__The task__: What is needed is an exact copy of all the records below.

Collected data
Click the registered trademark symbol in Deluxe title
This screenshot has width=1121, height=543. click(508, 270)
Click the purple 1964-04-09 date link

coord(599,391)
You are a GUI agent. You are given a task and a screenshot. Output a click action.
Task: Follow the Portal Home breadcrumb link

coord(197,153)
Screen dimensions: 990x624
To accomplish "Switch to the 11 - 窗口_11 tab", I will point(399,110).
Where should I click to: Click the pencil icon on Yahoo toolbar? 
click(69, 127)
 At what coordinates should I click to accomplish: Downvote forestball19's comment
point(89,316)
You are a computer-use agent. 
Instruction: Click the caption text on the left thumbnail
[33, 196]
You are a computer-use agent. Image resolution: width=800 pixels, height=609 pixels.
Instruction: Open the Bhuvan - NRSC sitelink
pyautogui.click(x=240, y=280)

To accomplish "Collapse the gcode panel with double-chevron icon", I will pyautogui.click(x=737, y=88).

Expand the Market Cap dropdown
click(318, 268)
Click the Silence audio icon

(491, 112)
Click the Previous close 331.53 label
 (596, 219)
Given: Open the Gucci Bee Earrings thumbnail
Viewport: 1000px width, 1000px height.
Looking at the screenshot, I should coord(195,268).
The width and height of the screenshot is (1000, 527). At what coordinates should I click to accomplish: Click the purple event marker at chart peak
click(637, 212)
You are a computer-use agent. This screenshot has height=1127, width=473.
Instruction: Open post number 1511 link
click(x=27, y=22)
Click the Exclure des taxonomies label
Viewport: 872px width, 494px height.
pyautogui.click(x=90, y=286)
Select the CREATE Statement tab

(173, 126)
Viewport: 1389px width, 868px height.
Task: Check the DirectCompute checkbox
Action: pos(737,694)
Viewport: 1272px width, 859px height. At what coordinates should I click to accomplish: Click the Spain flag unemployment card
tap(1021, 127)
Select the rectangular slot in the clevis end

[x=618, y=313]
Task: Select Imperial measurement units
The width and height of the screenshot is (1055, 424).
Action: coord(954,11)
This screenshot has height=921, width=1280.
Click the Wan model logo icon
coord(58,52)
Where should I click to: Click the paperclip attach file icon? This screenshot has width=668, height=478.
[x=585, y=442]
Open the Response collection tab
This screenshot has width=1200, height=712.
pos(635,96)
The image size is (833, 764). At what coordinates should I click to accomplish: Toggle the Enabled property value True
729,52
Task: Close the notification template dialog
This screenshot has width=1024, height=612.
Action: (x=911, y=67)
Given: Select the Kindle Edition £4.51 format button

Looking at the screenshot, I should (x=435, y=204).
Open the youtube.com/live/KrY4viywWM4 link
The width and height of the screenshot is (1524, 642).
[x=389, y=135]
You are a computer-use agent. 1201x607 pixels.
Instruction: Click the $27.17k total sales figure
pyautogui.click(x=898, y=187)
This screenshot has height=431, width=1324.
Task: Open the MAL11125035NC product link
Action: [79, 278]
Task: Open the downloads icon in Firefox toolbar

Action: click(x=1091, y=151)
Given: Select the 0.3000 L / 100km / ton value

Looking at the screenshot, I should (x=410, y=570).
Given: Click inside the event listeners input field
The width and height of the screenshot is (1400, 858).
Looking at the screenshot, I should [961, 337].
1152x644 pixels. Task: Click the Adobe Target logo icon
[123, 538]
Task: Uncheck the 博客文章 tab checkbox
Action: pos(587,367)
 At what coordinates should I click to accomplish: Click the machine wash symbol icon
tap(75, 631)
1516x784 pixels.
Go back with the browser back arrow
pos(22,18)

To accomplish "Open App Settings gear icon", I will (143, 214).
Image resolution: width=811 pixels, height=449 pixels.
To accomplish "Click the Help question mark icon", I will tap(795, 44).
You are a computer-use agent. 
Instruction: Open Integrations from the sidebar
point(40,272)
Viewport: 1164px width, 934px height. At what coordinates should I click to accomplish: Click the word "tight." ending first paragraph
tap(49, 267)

__Response to the exercise__:
Click the registered trademark symbol in Deluxe title
This screenshot has width=1121, height=543. click(508, 270)
Click the purple 1964-04-09 date link

coord(599,391)
You are a GUI agent. You are given a task and a screenshot. Output a click action.
Task: Follow the Portal Home breadcrumb link

coord(197,153)
Screen dimensions: 990x624
To accomplish "Switch to the 11 - 窗口_11 tab", I will point(399,110).
Where should I click to: Click the pencil icon on Yahoo toolbar? 
click(69, 127)
 At what coordinates should I click to accomplish: Downvote forestball19's comment
point(89,316)
You are a computer-use agent. 
Instruction: Click the caption text on the left thumbnail
[33, 196]
You are a computer-use agent. Image resolution: width=800 pixels, height=609 pixels.
Instruction: Open the Bhuvan - NRSC sitelink
pyautogui.click(x=240, y=280)

To accomplish "Collapse the gcode panel with double-chevron icon", I will pyautogui.click(x=737, y=88).

Expand the Market Cap dropdown
click(318, 268)
Click the Silence audio icon

(491, 112)
Click the Previous close 331.53 label
 (596, 219)
Given: Open the Gucci Bee Earrings thumbnail
Viewport: 1000px width, 1000px height.
Looking at the screenshot, I should coord(195,268).
The width and height of the screenshot is (1000, 527). At what coordinates should I click to accomplish: Click the purple event marker at chart peak
click(637, 212)
You are a computer-use agent. This screenshot has height=1127, width=473.
Instruction: Open post number 1511 link
click(x=27, y=22)
Click the Exclure des taxonomies label
Viewport: 872px width, 494px height.
pyautogui.click(x=90, y=286)
Select the CREATE Statement tab

(173, 126)
Viewport: 1389px width, 868px height.
Task: Check the DirectCompute checkbox
Action: pos(737,694)
Viewport: 1272px width, 859px height. At what coordinates should I click to accomplish: Click the Spain flag unemployment card
tap(1021, 127)
Select the rectangular slot in the clevis end

[x=618, y=313]
Task: Select Imperial measurement units
The width and height of the screenshot is (1055, 424).
Action: coord(954,11)
This screenshot has height=921, width=1280.
Click the Wan model logo icon
coord(58,52)
Where should I click to: Click the paperclip attach file icon? This screenshot has width=668, height=478.
[x=585, y=442]
Open the Response collection tab
This screenshot has width=1200, height=712.
pos(635,96)
The image size is (833, 764). At what coordinates should I click to accomplish: Toggle the Enabled property value True
729,52
Task: Close the notification template dialog
This screenshot has width=1024, height=612.
Action: (x=911, y=67)
Given: Select the Kindle Edition £4.51 format button

Looking at the screenshot, I should (x=435, y=204).
Open the youtube.com/live/KrY4viywWM4 link
The width and height of the screenshot is (1524, 642).
[x=389, y=135]
You are a computer-use agent. 1201x607 pixels.
Instruction: Click the $27.17k total sales figure
pyautogui.click(x=898, y=187)
This screenshot has height=431, width=1324.
Task: Open the MAL11125035NC product link
Action: [79, 278]
Task: Open the downloads icon in Firefox toolbar

Action: click(x=1091, y=151)
Given: Select the 0.3000 L / 100km / ton value

Looking at the screenshot, I should (x=410, y=570).
Given: Click inside the event listeners input field
The width and height of the screenshot is (1400, 858).
Looking at the screenshot, I should [961, 337].
1152x644 pixels. Task: Click the Adobe Target logo icon
[123, 538]
Task: Uncheck the 博客文章 tab checkbox
Action: pos(587,367)
 At what coordinates should I click to accomplish: Click the machine wash symbol icon
tap(75, 631)
1516x784 pixels.
Go back with the browser back arrow
pos(22,18)

To accomplish "Open App Settings gear icon", I will (143, 214).
Image resolution: width=811 pixels, height=449 pixels.
To accomplish "Click the Help question mark icon", I will tap(795, 44).
You are a computer-use agent. 
Instruction: Open Integrations from the sidebar
point(40,272)
Viewport: 1164px width, 934px height. At what coordinates should I click to accomplish: Click the word "tight." ending first paragraph
tap(49, 267)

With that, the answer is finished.